Whether you know it or not, compressed air is involved in every aspect of our lives, from the balloons at your birthday party to the air in the tires of our cars and bicycles. It was probably even used when making the phone, tablet or computer you’re viewing this on.
The main ingredient of compressed air is, as you might have already guessed, air. Air is a gas mixture, which means it consists of many gases. Primarily these are nitrogen (78%) and oxygen (21%). It consists of different air molecules that each have a certain amount of kinetic energy.
The
temperature of the air is directly proportional to the mean kinetic energy of these molecules. This means that the air temperature will be high if the mean kinetic energy is large (and the air molecules move faster). The temperature will be low when the kinetic energy is small.

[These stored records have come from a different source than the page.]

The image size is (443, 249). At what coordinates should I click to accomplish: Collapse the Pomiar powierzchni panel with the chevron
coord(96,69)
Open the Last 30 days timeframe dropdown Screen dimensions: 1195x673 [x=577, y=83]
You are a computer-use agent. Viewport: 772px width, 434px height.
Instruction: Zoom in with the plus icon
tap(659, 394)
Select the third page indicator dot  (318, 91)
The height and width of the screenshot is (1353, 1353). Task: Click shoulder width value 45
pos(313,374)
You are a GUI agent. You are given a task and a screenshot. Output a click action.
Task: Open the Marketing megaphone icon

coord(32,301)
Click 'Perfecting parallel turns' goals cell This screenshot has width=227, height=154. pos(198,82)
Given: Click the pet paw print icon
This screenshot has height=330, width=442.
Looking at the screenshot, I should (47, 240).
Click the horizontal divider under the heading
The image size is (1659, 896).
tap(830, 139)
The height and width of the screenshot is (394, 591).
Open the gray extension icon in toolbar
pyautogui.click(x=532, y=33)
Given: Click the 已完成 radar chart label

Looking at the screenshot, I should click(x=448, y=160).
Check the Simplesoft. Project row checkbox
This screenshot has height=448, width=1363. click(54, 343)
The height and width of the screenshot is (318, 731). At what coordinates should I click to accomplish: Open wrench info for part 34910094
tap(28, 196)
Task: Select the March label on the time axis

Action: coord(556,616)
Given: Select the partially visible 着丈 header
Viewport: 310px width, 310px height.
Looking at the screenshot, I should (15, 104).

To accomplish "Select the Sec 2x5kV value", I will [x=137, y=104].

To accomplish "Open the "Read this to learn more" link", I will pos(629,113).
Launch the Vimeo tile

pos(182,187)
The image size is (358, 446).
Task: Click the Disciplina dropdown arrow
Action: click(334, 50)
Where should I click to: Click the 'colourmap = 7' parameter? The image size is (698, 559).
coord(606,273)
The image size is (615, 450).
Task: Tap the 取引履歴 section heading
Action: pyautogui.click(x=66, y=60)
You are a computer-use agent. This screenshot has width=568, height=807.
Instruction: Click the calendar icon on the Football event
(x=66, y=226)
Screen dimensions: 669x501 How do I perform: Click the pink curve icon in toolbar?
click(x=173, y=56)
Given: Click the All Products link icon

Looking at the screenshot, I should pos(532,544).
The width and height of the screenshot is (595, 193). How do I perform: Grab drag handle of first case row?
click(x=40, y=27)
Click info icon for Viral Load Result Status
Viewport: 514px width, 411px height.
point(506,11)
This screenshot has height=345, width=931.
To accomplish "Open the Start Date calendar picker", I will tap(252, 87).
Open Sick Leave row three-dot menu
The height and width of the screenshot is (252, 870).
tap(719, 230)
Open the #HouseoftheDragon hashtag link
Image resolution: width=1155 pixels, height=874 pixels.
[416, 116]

Compressing the air makes the molecules move more rapidly, which increases the temperature. This phenomenon is called “heat of compression”. Compressing air is literally to force it into a smaller space and as a result bringing the molecules closer to each other. The energy that gets released when doing this is equal to the energy required to force the air into the smaller space. In other words it stores the energy for future use.
Let’s take a balloon for example. By inflating a balloon, air gets forced into a smaller volume. The energy contained in the compressed air within the balloon is equal to the energy needed to inflate it. When we open the balloon and the air gets released, it dissipates this energy and causes it to fly away. This is also the main principle of a positive displacement compressor.
Compressed air is an excellent medium for storing and transmitting energy. It’s flexible, versatile and relatively safe compared to other methods for storing energy, like batteries and steam. Batteries are bulky and have a limited charge life. Steam, on the other hand, is not cost effective nor user friendly (it gets extremely hot).